Thursday, July 3, 2014

Passwords in Database

It is inevitable that user passwords would be stored into databases for a good amount of applications in the wild. Most of the stored passwords in databases are weakly protected or left alone in plaintext. Application developers would usually blame security as a difficult task (which is very true) and those developers without adequate knowledge of computer security and cryptography would usually do a bad job at securing sensitive data like user passwords. Database makers may also be partially faulted for not adding features that ensure strong data security which database makers would usually point out that data security is not the main aim of their databases they distribute and would push the blame back to the application developers for not making their application data secure.

Indeed security is difficult but it can be easily solved if everyone (from the application developers to the cryptographers and database makers) were to sit down and put their minds together to make security easy for plain users. Below are some suggestions that I have to make data security easy for passwords stored in databases.

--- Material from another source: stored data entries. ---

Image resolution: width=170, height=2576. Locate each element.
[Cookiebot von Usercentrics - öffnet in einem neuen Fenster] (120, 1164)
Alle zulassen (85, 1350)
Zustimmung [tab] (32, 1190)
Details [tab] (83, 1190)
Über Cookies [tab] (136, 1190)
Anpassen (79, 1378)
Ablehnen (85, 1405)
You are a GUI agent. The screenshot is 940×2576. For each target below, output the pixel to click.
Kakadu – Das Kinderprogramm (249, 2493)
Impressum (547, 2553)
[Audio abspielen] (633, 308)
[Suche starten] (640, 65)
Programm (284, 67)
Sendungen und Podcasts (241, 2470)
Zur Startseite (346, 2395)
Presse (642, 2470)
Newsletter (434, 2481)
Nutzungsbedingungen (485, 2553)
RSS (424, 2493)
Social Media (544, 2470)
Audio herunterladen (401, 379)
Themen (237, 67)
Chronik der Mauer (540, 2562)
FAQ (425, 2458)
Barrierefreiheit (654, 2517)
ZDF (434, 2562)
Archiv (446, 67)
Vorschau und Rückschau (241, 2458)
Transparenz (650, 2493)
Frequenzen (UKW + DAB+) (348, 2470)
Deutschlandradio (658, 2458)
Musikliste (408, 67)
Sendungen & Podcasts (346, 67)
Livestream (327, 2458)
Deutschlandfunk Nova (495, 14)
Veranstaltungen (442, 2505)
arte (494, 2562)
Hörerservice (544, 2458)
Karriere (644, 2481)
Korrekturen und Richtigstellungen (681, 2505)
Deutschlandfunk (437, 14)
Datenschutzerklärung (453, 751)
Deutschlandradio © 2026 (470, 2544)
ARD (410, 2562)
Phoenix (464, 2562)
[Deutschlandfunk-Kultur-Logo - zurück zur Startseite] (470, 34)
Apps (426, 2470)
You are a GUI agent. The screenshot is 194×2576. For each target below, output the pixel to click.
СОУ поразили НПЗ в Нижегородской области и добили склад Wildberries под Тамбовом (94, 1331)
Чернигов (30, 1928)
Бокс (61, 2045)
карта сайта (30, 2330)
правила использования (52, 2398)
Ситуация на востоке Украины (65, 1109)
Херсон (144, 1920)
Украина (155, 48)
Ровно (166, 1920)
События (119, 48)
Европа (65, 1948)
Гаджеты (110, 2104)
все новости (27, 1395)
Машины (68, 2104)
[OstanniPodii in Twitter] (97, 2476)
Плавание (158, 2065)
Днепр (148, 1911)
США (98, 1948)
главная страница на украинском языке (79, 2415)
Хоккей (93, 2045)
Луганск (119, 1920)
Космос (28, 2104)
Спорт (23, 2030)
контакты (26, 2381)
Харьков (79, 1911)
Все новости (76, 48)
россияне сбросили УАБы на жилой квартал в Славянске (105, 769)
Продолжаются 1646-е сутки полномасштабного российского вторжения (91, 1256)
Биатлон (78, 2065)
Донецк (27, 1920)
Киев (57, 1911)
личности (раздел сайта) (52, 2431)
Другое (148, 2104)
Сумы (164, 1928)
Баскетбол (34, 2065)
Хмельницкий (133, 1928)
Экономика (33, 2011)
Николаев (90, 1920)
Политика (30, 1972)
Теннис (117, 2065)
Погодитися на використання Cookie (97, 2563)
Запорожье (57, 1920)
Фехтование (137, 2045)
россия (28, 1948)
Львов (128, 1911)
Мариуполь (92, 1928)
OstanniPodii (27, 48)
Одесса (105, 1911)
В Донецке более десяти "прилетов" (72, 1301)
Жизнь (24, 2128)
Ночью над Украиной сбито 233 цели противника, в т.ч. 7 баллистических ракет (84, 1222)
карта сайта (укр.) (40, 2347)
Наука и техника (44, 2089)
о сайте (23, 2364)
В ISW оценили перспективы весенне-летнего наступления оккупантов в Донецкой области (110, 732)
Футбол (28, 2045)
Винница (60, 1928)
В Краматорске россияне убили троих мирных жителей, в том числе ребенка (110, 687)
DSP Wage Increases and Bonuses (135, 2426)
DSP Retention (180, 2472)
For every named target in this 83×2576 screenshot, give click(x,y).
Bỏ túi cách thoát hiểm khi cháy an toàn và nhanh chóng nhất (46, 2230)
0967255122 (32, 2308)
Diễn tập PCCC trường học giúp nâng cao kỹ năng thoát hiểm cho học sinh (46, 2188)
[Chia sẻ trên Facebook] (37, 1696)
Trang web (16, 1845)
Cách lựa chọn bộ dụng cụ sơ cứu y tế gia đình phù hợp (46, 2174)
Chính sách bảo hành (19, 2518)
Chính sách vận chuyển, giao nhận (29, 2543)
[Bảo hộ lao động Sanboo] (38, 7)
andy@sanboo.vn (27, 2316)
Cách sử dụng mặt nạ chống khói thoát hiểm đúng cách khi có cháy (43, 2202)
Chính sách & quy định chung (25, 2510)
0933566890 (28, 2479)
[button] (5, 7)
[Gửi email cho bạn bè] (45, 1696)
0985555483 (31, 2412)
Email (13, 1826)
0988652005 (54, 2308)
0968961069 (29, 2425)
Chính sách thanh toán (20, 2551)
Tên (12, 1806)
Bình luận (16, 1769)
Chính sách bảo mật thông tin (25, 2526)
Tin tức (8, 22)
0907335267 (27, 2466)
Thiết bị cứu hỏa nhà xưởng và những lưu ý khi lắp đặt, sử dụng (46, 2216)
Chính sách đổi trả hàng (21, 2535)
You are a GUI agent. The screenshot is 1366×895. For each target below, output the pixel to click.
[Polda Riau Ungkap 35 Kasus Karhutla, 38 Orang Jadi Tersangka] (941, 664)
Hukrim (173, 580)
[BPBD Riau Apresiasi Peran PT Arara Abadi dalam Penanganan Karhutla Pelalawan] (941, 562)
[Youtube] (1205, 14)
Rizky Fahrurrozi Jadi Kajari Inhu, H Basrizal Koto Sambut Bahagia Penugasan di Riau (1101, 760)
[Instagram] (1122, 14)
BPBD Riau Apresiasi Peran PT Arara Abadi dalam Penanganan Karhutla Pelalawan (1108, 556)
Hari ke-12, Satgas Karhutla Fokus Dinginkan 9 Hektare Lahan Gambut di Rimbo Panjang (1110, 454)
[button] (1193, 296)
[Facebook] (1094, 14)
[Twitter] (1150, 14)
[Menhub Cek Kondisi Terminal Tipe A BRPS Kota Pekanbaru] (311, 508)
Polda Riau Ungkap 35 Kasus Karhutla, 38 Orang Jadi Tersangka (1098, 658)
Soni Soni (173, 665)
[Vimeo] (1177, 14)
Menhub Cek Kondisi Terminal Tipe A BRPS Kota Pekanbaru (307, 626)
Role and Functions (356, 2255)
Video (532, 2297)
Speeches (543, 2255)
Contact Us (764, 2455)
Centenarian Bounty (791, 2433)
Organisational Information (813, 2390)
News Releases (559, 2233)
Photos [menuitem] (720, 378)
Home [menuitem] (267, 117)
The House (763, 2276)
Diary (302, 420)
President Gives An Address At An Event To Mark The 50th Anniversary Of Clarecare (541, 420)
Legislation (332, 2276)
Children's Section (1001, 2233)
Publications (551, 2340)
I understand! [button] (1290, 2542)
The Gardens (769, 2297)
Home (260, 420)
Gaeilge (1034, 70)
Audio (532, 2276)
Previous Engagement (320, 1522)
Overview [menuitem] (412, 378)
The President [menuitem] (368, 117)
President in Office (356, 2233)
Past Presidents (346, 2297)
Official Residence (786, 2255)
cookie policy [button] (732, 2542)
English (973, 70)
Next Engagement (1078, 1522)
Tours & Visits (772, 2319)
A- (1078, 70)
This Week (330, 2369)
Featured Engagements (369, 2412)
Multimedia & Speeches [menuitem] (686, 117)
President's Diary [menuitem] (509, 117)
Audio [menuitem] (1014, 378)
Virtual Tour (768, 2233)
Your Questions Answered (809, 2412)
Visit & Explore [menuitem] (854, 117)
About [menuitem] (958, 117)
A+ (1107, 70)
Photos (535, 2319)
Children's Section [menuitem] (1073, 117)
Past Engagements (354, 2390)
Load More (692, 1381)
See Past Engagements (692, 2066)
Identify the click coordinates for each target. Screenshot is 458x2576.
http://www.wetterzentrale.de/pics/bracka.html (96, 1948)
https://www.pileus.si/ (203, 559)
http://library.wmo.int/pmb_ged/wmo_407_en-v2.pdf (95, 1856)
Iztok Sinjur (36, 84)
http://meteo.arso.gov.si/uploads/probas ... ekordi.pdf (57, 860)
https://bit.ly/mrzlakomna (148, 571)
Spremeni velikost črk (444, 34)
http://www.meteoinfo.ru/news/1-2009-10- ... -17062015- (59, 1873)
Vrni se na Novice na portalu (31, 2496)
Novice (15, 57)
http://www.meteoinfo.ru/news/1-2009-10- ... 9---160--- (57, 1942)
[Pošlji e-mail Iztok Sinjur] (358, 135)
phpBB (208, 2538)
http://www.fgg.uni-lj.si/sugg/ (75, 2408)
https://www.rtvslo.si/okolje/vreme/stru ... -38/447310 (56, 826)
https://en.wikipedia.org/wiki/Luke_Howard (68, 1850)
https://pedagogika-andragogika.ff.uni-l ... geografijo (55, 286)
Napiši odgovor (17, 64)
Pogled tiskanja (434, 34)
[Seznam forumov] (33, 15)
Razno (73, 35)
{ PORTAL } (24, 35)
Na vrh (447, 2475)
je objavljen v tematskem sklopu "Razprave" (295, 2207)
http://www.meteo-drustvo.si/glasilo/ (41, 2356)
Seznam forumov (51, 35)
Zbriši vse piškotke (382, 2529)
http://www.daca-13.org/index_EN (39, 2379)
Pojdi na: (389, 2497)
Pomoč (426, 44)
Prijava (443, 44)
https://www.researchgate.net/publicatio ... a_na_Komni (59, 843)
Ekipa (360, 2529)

  1. Make crypto-libraries simple for developers and with as little frustration connected to dependencies as possible. Developers should simply need to call an easy to use API that is straightforward. Developers should not need to know a lot on cryptography to use it. An example is developers should call "passwordEncrypt('bcrypt'.'this15MyPassw0rd');" and that's all they need. If they need to tweak settings, they can call "passwordEncryptTweak('rounds',10000000);" or something similar. The API documentations should be simple and concise for the developers to use.
  2. Database developers may want to facilitate password security by introducing a Password type object that returns a hexadecimal string of the hashed/encrypted password. All Password type objects would be hashed/eencrypted according to the algorithm set inside the database properties and should support common password hashing methods like BCRYPT, SCRYPT and PBKDF2. Furthermore, a 'authenticate()' command can be issued against a Password object that takes in a string to return a boolean output whether the password object has been authenticated correctly. This will facilitate password security stored in databases.
  3. Store user accounts and passwords in a highly protected computer system with limited user access. One way is to setup a user database server that have a strict set of protected API that the application have to call. During authentication, the application server would pass user login request to the user account server that would valid the login before returning the response to the application server. Only the application server should have access to the user account server.